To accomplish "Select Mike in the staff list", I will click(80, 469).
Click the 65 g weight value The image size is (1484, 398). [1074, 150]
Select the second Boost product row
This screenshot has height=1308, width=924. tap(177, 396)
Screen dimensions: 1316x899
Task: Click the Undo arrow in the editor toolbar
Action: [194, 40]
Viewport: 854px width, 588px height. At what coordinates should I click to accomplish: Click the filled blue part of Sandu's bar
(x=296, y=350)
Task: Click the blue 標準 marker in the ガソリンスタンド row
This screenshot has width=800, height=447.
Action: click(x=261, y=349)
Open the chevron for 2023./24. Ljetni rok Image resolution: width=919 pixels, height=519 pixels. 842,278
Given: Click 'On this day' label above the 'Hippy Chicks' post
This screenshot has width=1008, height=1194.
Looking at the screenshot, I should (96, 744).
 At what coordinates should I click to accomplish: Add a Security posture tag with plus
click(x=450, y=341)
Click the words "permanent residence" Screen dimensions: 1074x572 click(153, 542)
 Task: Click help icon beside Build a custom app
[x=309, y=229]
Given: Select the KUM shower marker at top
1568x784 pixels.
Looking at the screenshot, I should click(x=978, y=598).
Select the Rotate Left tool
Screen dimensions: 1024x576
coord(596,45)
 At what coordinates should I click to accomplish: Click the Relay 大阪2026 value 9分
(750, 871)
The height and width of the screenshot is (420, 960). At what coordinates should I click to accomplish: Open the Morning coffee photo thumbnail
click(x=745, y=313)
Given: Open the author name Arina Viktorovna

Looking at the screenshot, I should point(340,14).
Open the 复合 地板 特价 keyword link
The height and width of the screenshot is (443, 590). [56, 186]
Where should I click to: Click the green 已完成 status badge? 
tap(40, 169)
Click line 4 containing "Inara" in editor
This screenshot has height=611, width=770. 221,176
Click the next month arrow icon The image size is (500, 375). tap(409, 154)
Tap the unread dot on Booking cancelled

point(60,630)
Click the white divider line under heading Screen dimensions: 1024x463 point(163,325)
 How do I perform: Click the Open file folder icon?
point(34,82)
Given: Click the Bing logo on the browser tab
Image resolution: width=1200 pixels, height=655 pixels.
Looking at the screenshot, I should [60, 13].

_ _ _ _ _

Copy every line of the entries above in which "marker" occurs.

--- WRITTEN ANSWER ---
Task: Click the blue 標準 marker in the ガソリンスタンド row
Given: Select the KUM shower marker at top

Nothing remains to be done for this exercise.